Pour les titulaires des nouvelles DUP, le crédit d’heures avait été réparti sur 3 niveaux d’effectifs faisant naître un crédit de 21 heures à partir de 100 salariés.

En contrepartie, les deux autres niveaux accusaient un recul respectivement de 1 heure de 75 à 99 salariés et de 2 heures de 50 à 74 salariés. Les membres du CHSCT bénéficient de 2 heures de 50 à 99 salariés, de 5 heures de 100 à 299 salariés, etc.

Aussi, les instances qui comptaient déjà davantage de membres élus que depuis la naissance du CSE disposaient également d’un crédit d’heures bien plus avantageux.

Par exemple, un titulaire agissant au sein d’une entreprise de 124 salariés et intégré au CSE disposera de 21 heures de délégation pour honorer toutes les missions auparavant observées par le CE, les DP et le CHSCT. C’est 4 heures de moins qu’au sein d’une ancienne DUP, c’est 19 heures de moins pour un élu qui cumulerait les 3 mandats (CE, DP et CHSCT).
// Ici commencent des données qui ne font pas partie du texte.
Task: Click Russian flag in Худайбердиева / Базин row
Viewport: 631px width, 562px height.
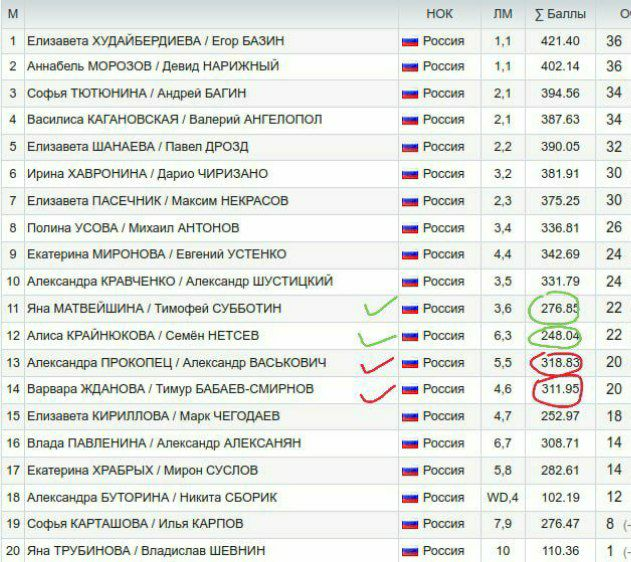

Aucun changement à noter entre le CSE et la DUP instituée en 2015. En conclusion, le décret du 29 décembre 2017 a sensiblement modifié tant la composition du CSE que le niveau du crédit d’heures de délégation. Les élus qui en pâtiront le moins sont sans nul doute, ceux qui passeront de la DUP version Rebsamen au comité social et économique. Pour les autres, peut-être que la négociation pourrait faire évoluer ce tsunami législatif.

Le fonctionnement du comité social et économique sera forcément impacté. Reste à savoir comment les élus s’y prendront pour faire face à ces nouvelles règles.